A research team from Google Brain investigates the bias in compressed Deep Learning models
An increasing amount of AI solutions are deployed on resource-constrained devices such as mobile phones and IoT sensors. This shift to the edge has popularized the use of pruning and quantization to reduce the original model size significantly. Usually, the constraints of edge devices are related to either power and/or latency. The good news is that the compression of Deep Neural Networks (DNNs), when optimized following a specific hardware platform or using a programmable approach like NVIDIA's Condensa framework, is able to maintain a similar accuracy to the original model.
For more information on accuracy recovery algorithms for model compression:
- The LC Algorithm can find an optimal compression step of the model parameters independent of the learning task.
- ADAM-ADMM offers a systematic and unified framework for structured weight pruning.
- Discrimination-aware Channel Pruning allows you to choose channels that really contribute to discriminative power.
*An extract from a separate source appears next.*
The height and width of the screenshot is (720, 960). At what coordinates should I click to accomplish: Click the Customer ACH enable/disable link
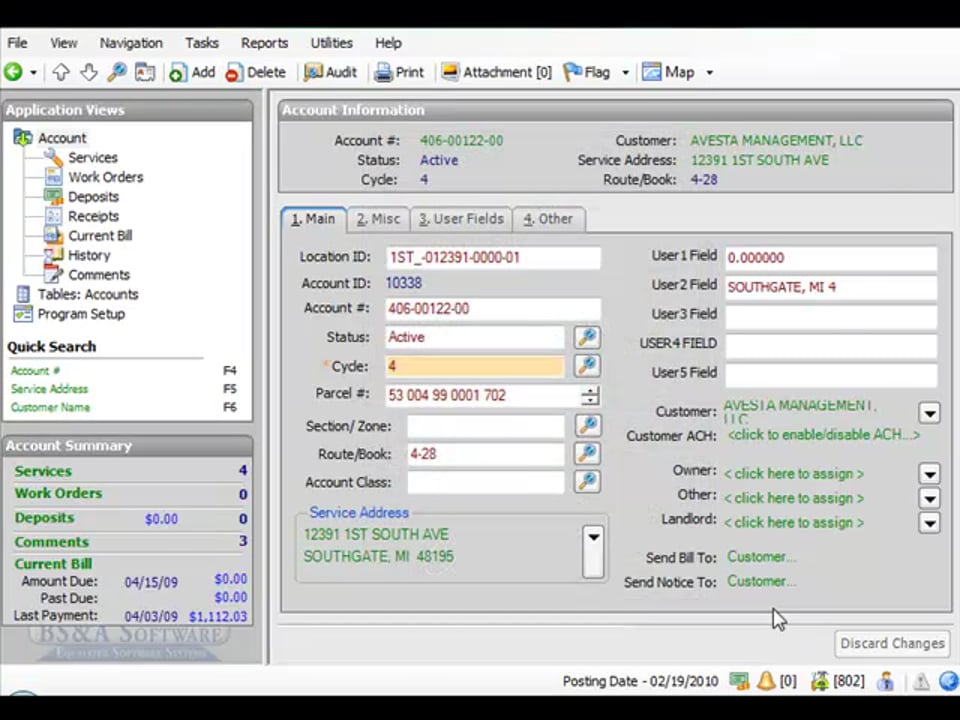[x=823, y=435]
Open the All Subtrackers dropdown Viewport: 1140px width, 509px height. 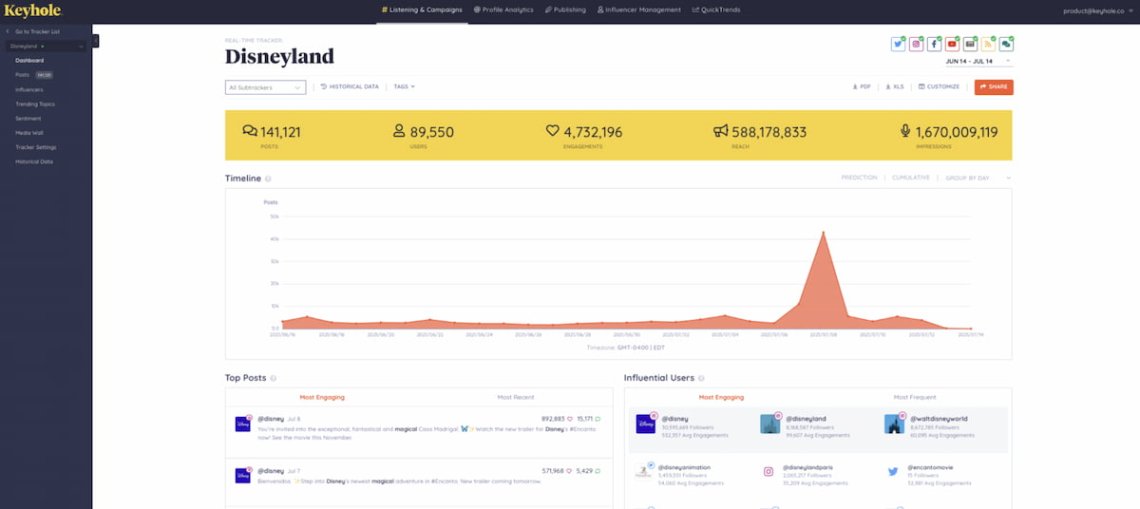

For more information on how and where compressed models are being used in industry:
- Compressing neural networks for image classification and detection by Facebook AI
- Model Compression for IoT Applications in Industry 4.0 via Multiscale Knowledge Transfer
A research team from Google has published a paper on the characterization of bias in compressed models. While compression is able to maintain high accuracy, researchers show that these models show a disproportionately high error rate on a small subset of examples. In that sense, the compressed model performs less well for underrepresented groups, otherwise known as bias.
In an older paper called "What Do Compressed Deep Neural Networks Forget?", the group evaluates the trade-offs incurred by compression. Notably, when global accuracy is maintained the model tends to do so disproportionately across classes. Depending on the model's task, this coincides with considerations of fairness, which is extremely problematic.
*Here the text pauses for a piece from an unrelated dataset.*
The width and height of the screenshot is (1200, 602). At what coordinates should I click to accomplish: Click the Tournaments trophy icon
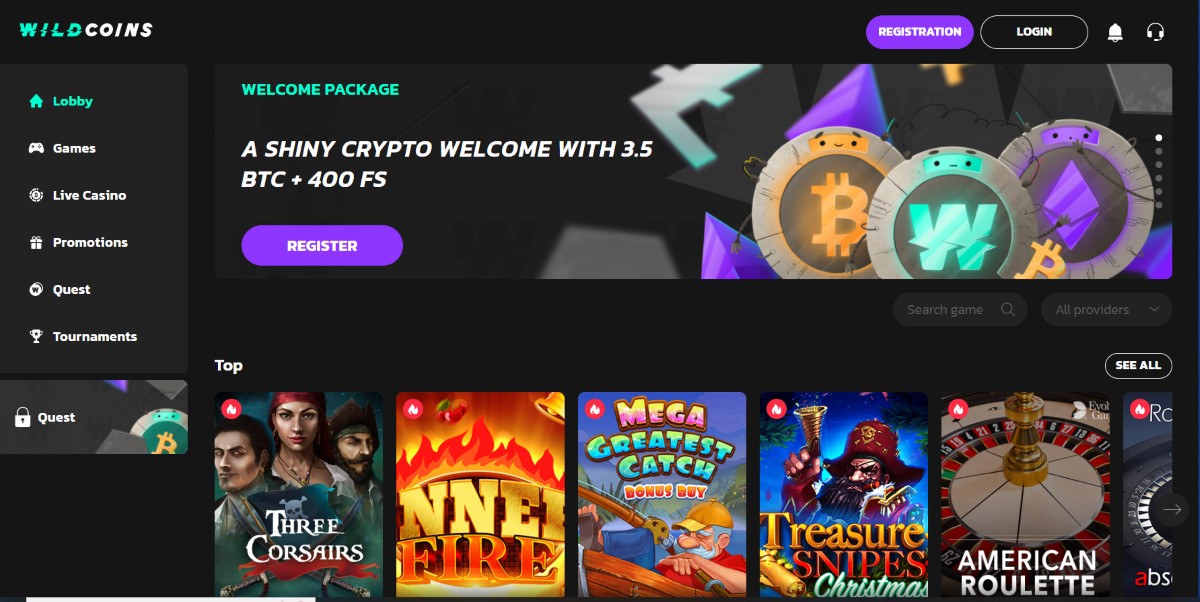(x=36, y=336)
In the paper, the authors give these subsets for which performance decreases a name: Compression Identified Exemplars (CIE). Their methodology relies on training a model of varying compression to identify people with blond hair in the CelebA dataset (which contains the images of the faces celebrities). Comparing the performance of uncompressed versus compressed models, they were able to have a measure of how compression affects model bias within different subgroups (stratified by age and gender).
The results show that while a 95-percent pruned model had a global accuracy decrease of 1.5%, its decrease in accuracy for the 1 percent of least consistently labeled examples was of 12%. For more information about the Methods and Results, you can find the paper here.
Why it matters
Given the widespread deployment of compressed models and the shift to computing on the edge, having a good understanding of the effects of model compression is paramount. Correctly grasping the impact of these techniques on the performance of underrepresented features is essential to take potential bias into account. It is therefore to continuously audit compressed models and find ways to mitigate potential issues.
Should you compress your DNN?
Yes, you should, but be careful. Allowing on-edge devices to benefit from advanced analytics is essential for the democratization of AI. However, it is your responsibility as an ML practitioner to be aware of potential issues of fairness and model bias.
The authors propose the use of CIE as "a human-in-the-loop auditing tool to surface a tractable subset of the dataset for further inspection or annotation by a domain expert." In fact, by providing "qualitative and quantitative support that CIE surfaces the most challenging examples in the data distribution", using it as an auditing tool allows ML practitioners to identify and address potential issues before deploying their DNNs.
Furthermore, the important advances with regards to this topic have led to the implementation of a framework that uses a teacher-student learning paradigm to better preserve labels. The paper, published recently by researchers from the University of Utah, TU Kaiserlautern, and NVIDIA, aims to mitigate the bias and unreliability of standard pruning and quantization techniques.